Fragmento facilitado:
• • • •

Mientras anotaba las impresiones intuitivas que estaba re­cibiendo, me di cuenta de que, en realidad, las vibraciones que percibía no eran las de la leucemia. Pero no lograba identifi­car la frecuencia, puesto que nunca las había percibido antes. De pronto comprendí que Peter era seropositivo. Mi conver­sación con él la tengo grabada en la memoria, porque me imaginaba lo rara que me sentiría yo si una desconocida del otro extremo del país me llamara y me dijera: «Hola, acabo de com­probar tu sistema energético, y no sólo eres seropositiva sino que ya has comenzado a desarrollar el sida.» De hecho, el cuer­po de Peter estaba comenzando a manifestar los síntomas de neumocistosis (neumonía producida por Pneumocystis), la enfermedad pulmonar más común asociada con el vi­rus del sida. Lo que le dije a Peter esa mañana fue:

—Peter, soy amiga de tu padre. Soy intuitiva médica. —Traté de explicarle lo que hacía y, finalmente, añadí—: He evaluado tu energía y tienes el sida.

• • • •

Datos aportados:
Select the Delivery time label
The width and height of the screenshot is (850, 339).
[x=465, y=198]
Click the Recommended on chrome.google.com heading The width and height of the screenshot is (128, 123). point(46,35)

• • • •

Tarea: Traduzca al inglés esta oración del fragmento facilitado: «De pronto comprendí que Peter era seropositivo.» Los datos no guardan relación alguna con el fragmento facilitado.

Respuesta: Suddenly I realized that Peter was HIV-positive.